Document section ->
-- begin --
Remember also, that it wasn't until business interests changed the way people organized into a union that a "secret ballot" was created, the card check was the way the labor movement started. AT&T uses the card check for it's wireless employees, they seem to be doing well, so do H&M clothing stores and they are expanding across the island of Manhattan. There are others, but it's late.

Hope that explained a bit of it. If you get a chance sign the petition, it's the One Million Strong button on the side of the site,

heres more from my site, a must view video is at the link "Video: Massive corporations against The Employee Free Choice Act", it can explain it better than me.

The Employee Free Choice Act

What do I know, I'm just 1 of the 7% of American's in the private sector who are in a union, so I may have missed a point or 2, as with everything else I write, if anyone out there see's an error, I'm willing to learn.

That's the facts brother, spread it around the job, get more signatures.

If more people were union in this country, it would bring up the standard for all workers, except those lawyers and lobbyist I mentioned above.
-- end --
Rows ->
-- begin --
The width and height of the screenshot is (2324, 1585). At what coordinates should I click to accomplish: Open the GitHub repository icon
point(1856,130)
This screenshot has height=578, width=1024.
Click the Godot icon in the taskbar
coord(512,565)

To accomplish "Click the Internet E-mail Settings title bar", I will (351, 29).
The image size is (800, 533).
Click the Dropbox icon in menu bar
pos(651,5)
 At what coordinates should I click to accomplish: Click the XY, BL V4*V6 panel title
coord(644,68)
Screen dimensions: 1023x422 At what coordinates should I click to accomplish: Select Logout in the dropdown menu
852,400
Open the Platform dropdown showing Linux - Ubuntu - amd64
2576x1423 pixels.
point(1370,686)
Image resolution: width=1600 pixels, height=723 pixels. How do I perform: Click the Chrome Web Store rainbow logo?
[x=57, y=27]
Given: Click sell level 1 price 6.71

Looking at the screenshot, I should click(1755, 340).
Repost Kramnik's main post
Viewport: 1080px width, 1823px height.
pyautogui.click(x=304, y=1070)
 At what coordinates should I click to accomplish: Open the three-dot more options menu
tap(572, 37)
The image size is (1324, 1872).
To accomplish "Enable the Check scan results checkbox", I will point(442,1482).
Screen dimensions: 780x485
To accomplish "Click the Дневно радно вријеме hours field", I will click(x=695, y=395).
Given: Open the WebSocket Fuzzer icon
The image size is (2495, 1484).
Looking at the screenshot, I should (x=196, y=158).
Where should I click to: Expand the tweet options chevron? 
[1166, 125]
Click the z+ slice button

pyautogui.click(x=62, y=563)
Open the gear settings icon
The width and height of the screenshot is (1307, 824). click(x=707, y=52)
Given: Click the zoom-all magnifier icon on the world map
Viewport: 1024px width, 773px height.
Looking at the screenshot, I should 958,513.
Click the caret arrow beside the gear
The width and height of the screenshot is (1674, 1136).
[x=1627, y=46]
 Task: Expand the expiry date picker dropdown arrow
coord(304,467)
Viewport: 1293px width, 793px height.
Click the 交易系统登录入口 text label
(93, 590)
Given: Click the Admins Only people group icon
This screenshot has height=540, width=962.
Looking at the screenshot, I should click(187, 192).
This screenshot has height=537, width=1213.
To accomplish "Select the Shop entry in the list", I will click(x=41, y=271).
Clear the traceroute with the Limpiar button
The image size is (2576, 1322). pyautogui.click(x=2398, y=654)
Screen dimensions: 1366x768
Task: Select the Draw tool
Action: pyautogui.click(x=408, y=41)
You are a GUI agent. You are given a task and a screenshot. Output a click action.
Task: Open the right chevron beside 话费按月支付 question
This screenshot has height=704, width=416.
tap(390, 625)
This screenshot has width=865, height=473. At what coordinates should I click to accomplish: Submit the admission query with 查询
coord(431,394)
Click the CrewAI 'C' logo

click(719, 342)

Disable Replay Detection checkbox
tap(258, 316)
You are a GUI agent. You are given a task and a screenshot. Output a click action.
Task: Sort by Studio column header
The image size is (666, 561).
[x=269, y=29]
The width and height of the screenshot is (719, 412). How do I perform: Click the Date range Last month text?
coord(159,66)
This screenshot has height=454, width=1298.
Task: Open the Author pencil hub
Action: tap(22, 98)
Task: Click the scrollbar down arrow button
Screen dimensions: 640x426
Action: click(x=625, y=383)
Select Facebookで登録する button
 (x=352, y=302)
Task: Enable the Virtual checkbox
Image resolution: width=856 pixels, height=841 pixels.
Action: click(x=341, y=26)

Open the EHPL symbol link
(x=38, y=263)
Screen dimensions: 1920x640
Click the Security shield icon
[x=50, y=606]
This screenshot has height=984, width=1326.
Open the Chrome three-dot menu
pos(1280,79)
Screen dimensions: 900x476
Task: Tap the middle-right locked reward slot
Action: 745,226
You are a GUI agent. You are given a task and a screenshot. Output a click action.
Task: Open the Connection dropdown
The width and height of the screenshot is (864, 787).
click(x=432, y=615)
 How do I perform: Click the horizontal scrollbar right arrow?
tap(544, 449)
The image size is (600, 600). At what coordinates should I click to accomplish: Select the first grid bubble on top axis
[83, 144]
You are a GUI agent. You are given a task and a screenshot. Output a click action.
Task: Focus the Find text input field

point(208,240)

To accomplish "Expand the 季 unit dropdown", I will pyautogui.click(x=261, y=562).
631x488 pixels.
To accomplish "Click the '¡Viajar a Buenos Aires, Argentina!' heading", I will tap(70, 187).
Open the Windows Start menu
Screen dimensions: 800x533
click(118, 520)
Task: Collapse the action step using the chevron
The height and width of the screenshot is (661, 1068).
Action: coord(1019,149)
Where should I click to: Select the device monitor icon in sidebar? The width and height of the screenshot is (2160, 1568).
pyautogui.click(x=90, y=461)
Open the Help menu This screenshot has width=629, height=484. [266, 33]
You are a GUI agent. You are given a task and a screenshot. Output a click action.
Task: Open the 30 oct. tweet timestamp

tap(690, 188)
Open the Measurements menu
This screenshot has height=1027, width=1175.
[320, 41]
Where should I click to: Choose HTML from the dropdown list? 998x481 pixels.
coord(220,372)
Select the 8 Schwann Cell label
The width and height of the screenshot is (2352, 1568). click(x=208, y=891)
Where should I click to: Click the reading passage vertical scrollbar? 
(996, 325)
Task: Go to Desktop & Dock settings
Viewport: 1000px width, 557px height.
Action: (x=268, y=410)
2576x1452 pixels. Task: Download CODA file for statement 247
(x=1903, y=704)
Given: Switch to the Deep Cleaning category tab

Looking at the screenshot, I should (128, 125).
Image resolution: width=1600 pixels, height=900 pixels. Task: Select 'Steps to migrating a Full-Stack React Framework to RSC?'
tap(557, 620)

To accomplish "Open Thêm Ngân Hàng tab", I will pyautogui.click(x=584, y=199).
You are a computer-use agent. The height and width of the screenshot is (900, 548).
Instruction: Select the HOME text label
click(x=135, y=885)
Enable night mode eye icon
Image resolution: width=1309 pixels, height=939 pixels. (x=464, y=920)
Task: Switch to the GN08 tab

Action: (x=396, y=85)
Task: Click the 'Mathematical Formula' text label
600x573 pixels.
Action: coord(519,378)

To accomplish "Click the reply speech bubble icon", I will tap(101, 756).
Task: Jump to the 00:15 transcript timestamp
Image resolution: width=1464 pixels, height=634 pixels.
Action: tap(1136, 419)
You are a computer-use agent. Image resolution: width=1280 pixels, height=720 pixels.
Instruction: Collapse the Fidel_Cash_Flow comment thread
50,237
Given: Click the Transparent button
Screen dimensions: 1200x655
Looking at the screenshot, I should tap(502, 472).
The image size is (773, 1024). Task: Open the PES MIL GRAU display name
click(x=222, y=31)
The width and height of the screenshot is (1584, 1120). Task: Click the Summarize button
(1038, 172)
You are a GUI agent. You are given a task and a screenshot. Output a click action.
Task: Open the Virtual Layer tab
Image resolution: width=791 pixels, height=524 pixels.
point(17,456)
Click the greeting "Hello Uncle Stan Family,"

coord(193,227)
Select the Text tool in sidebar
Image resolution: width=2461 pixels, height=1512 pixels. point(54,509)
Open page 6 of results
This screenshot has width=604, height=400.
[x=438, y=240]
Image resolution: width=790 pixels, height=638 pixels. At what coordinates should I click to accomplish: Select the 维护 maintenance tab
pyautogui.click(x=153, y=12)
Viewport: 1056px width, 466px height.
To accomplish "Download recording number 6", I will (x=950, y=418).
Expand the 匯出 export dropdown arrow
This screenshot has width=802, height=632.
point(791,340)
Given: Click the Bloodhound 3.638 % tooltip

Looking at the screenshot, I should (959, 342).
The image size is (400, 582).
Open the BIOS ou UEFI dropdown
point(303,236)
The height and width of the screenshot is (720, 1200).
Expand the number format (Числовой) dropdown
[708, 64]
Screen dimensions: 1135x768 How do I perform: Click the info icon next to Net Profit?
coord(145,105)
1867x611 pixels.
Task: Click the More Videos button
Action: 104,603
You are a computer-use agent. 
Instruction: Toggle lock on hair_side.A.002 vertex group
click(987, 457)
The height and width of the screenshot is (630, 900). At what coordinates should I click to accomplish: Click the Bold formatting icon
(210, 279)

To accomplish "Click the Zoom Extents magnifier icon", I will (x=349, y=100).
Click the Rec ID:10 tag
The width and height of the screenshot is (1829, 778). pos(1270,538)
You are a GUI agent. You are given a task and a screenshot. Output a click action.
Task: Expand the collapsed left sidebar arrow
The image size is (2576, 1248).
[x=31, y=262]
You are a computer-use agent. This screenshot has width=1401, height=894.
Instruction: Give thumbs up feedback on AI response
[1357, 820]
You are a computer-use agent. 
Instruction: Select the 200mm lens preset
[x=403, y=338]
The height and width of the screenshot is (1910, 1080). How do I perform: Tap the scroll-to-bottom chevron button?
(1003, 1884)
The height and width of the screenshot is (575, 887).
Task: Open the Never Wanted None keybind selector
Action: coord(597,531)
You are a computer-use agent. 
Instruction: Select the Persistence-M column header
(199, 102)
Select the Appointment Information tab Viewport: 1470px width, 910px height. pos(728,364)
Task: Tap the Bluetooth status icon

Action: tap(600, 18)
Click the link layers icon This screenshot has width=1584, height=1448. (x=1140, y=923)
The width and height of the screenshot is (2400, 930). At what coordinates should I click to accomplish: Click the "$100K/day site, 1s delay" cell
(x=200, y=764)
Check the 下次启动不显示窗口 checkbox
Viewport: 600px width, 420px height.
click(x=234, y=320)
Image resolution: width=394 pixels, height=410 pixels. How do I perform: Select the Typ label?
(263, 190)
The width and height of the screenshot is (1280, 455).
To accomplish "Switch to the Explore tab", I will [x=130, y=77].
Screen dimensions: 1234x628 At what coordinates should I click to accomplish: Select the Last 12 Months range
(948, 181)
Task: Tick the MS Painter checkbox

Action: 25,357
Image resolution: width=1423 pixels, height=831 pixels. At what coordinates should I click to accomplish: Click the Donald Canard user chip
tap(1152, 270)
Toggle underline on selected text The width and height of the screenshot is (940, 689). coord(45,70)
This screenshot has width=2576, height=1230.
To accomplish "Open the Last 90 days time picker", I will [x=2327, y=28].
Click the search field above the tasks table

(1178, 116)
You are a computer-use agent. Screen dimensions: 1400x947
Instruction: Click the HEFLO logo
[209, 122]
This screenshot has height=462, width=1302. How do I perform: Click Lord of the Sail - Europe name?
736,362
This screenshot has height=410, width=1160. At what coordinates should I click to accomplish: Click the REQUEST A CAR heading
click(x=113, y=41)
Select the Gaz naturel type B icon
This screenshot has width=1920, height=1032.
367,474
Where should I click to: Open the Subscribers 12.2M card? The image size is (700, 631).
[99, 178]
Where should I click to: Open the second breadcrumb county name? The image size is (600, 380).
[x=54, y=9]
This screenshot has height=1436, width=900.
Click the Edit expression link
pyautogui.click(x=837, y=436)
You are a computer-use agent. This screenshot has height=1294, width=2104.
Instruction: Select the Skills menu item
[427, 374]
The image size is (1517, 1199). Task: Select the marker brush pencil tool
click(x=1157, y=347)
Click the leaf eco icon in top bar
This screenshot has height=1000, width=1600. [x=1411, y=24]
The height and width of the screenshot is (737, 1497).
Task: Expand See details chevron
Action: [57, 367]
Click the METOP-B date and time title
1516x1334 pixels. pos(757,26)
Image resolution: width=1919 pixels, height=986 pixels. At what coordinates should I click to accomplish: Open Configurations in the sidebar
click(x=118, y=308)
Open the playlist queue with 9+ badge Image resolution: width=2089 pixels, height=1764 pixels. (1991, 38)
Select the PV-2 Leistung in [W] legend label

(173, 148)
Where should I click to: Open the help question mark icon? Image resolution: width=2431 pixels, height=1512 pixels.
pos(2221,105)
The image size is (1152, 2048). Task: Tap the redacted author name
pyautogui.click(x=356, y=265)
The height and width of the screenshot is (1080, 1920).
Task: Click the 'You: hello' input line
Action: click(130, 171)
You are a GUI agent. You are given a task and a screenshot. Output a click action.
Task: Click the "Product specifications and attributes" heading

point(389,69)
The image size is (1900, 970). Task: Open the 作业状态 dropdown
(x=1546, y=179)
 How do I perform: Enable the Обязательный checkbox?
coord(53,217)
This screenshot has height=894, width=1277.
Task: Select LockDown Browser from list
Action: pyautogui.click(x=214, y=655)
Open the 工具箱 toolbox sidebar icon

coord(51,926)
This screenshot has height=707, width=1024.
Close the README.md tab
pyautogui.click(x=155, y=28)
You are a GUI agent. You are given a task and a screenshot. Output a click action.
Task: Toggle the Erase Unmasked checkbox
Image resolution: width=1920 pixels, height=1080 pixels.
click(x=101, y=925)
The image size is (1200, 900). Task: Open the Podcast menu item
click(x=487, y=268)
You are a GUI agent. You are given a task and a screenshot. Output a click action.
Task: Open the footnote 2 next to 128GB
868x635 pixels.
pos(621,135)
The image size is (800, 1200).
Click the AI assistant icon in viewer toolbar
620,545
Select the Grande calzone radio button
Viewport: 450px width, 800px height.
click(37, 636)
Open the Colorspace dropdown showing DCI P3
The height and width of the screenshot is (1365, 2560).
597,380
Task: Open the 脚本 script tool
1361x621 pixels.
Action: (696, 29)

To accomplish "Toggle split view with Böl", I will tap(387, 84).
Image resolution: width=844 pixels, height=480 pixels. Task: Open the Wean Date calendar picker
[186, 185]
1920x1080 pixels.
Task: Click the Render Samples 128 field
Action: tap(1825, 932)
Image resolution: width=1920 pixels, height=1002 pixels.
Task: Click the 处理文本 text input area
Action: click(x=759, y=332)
-- end --
Task goal ->
Reproduce everything in the union post from "That's the facts" down to "I mentioned above.", word for word.

Task result ->
That's the facts brother, spread it around the job, get more signatures.

If more people were union in this country, it would bring up the standard for all workers, except those lawyers and lobbyist I mentioned above.